Action item. Give back the records below verbatim, please, but without a single image.

Entries shown: Begin

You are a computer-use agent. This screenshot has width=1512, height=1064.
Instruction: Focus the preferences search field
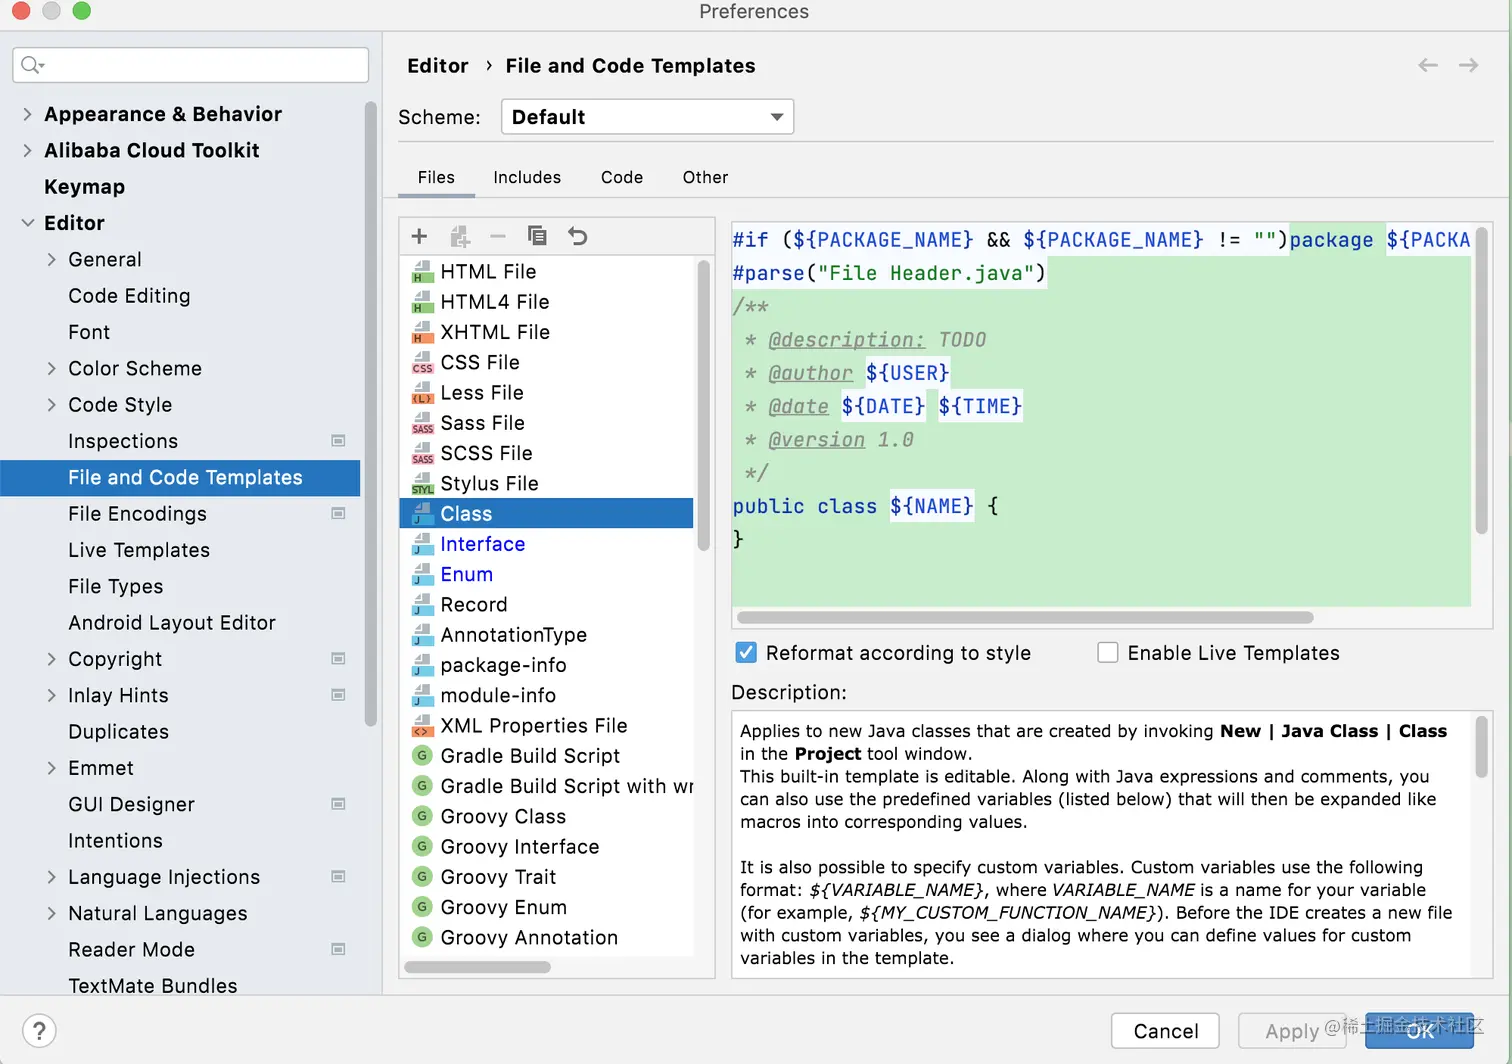point(190,65)
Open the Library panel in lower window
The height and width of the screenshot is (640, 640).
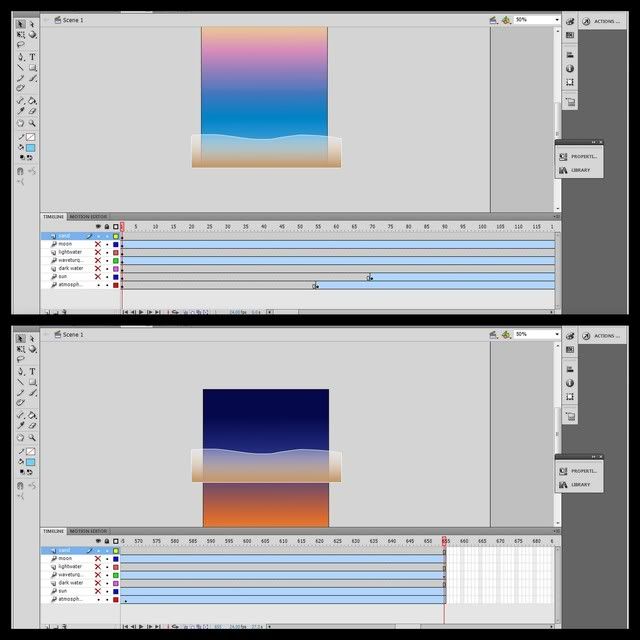579,484
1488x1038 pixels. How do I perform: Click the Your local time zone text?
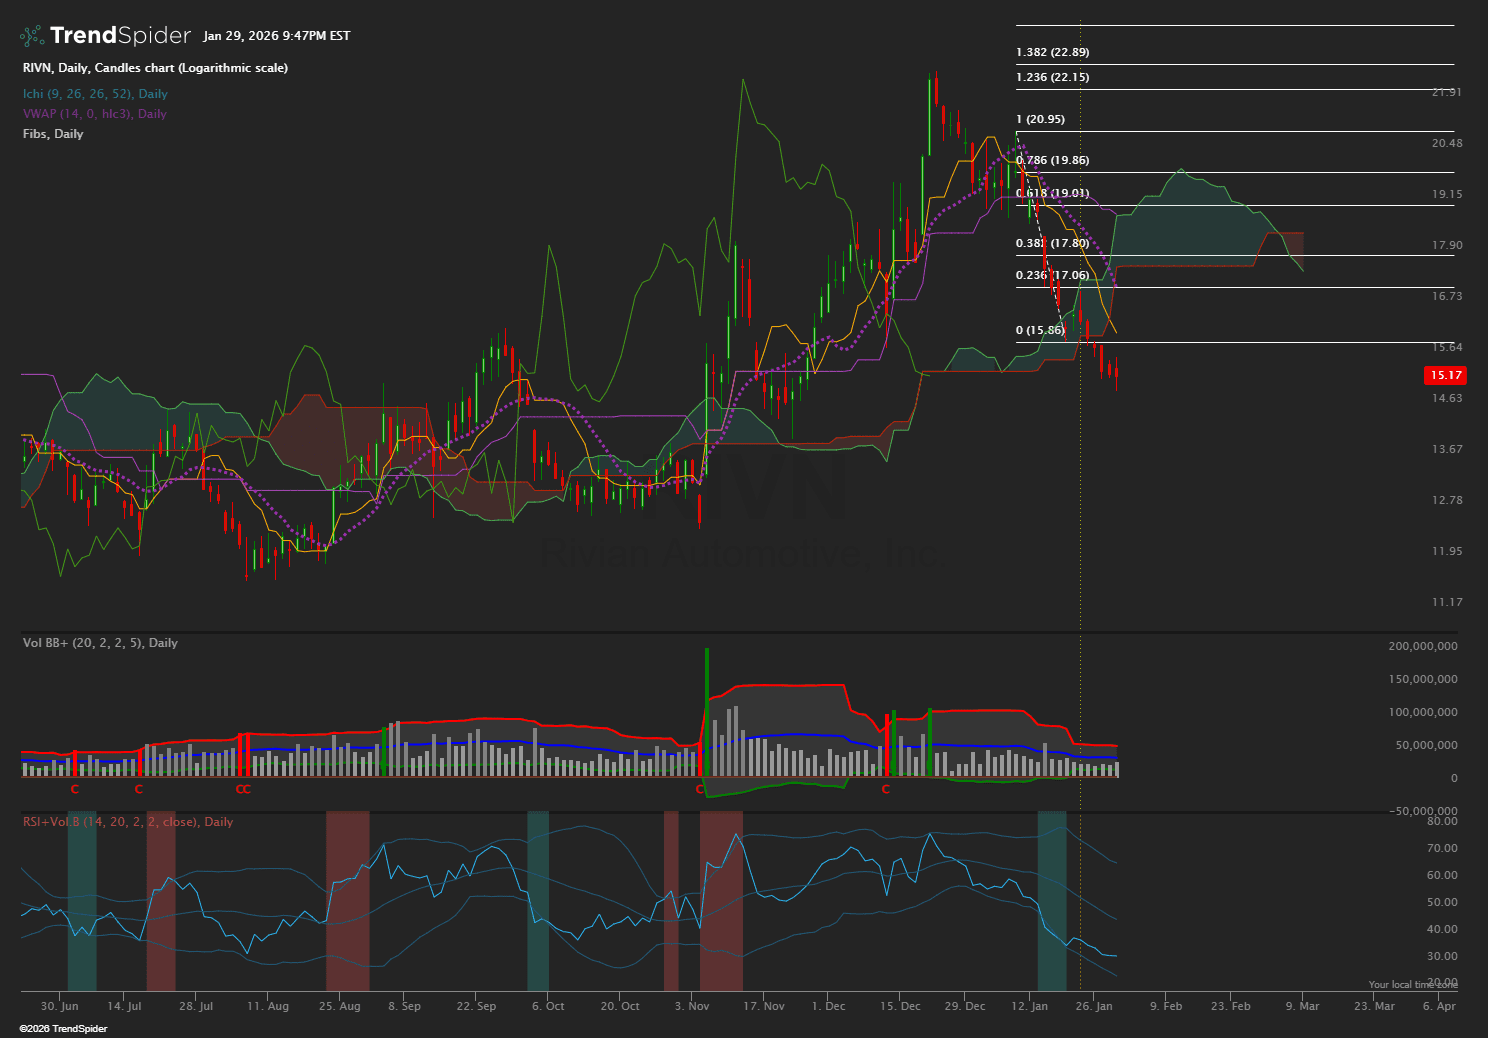click(1412, 985)
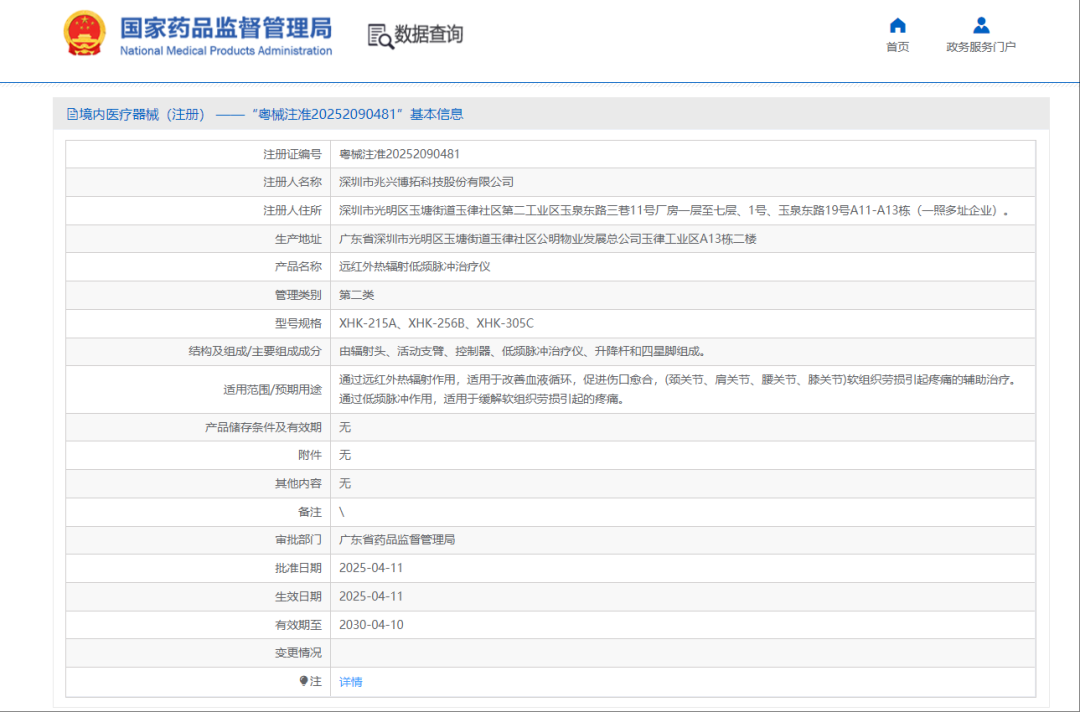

Entries shown: End

Answer area.
You are a computer-use agent. This screenshot has width=1512, height=1064.
Instruction: Focus the preferences search field
point(190,65)
Open the Library panel in lower window
The height and width of the screenshot is (640, 640).
579,484
1488x1038 pixels. How do I perform: Click the Your local time zone text?
click(1412, 985)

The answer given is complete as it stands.